**Set tasks:**
1) Please summarize the post about Dan Rather's lawsuit against CBS in two sentences.
2) Carry the post about Dan Rather's lawsuit against CBS forward from its final sentence.

**Quoted text:**
One Eye to Rule Them

The New York Times reports:

Dan Rather won significant victories Tuesday in his suit against his former network, CBS. He won access to more than 3,000 documents that his lawyer said were expected to reveal evidence that CBS had tried to influence the outcome of a panel that investigated his much-debated “60 Minutes” report about former President George W. Bush’s military record.

Mr. Rather also won an appeal to restore a fraud charge against CBS that had been dismissed. Martin Gold, the lawyer representing the former anchor of the “CBS Evening News,” called it “a very successful day for us; we got everything.”

Mr. Rather called it a “good day” for his side and — referring to the name for the CBS headquarters — “a bad day for Black Rock.”

[Click to continue reading Rather Wins a Round in Lawsuit Against CBS - NYTimes.com]

Eric Boehlert of Media Matters adds:

You’ll recall that late last year we learned, via Rather’s lawsuit, that internal memos indicated that CBS when first facing the right-wing firestorm over its 60 Minutes report about Bush’s National Guard years, considered appointing Matt Drudge to sit on an “independent” fact-finding board to investigate the scandal. (A board which Bush refused to answers questions about his Guard service from.)

**Entries provided:**
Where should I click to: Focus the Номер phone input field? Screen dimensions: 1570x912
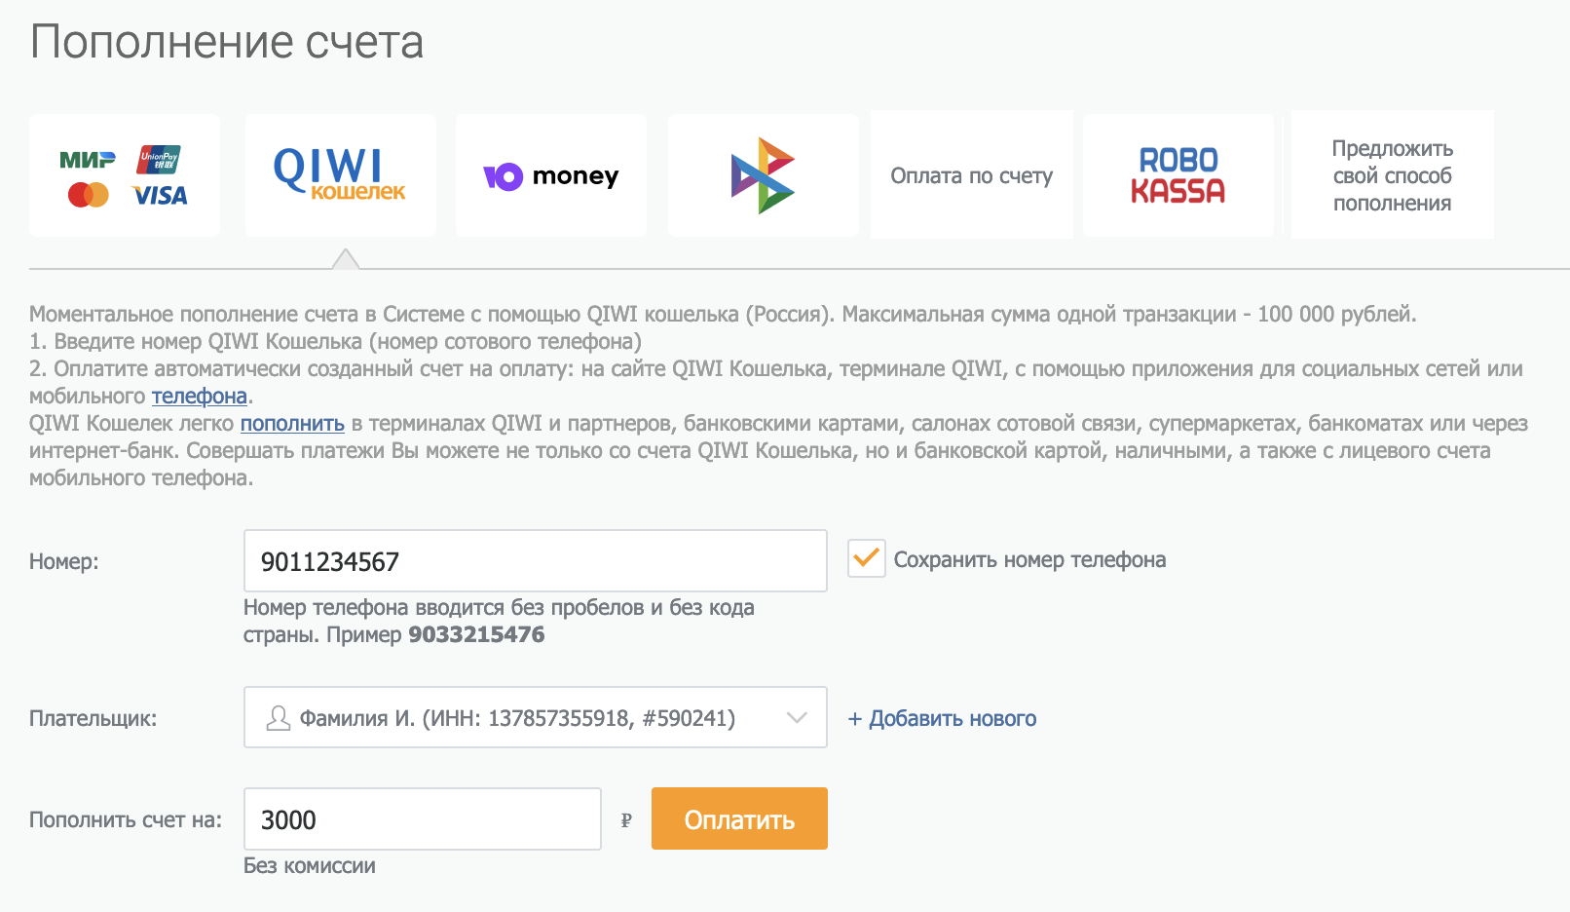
...
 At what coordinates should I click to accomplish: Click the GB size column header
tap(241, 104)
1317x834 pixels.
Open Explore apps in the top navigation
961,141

**Response list:**
1) Dan Rather won access to more than 3,000 documents in his suit against CBS, which his lawyer said were expected to show that the network tried to influence the panel investigating his "60 Minutes" report on George W. Bush's military record, and he also won an appeal restoring a fraud charge that had been dismissed. Eric Boehlert of Media Matters adds that internal memos surfaced through the lawsuit showed CBS had considered appointing Matt Drudge to the "independent" fact-finding board.

2)
In fact, we learned that CBS was in full panic mode and was willing to take whatever step necessary to placate the right-wing fanatics frothing about Memogate. The picture painted by the CBS memos and documents already reviewed by Rather suggest a craven news organization that was less interested in uncovering the truth about the disputed memos, and more interested in appeasing Rush Limbaugh. It wanted to “mollify the right,” as one internal CBS memo put it.

As I said, my guess is that with Rather and his lawyers about to dive into a new batch of documents, that portrait will only become more vivid.

And here’s the kicker for the former Tiffany Network: Rather has vowed to never settle the case out of court.

[Click to continue reading This is not going to end well for CBS | Media Matters for America]

Like I’ve said1 before, I wish Dan Rather well in this lawsuit, and not just because he once lived in the same apartment as me2. The shrill right-wingers who seemingly control CBS should be deported, at the least.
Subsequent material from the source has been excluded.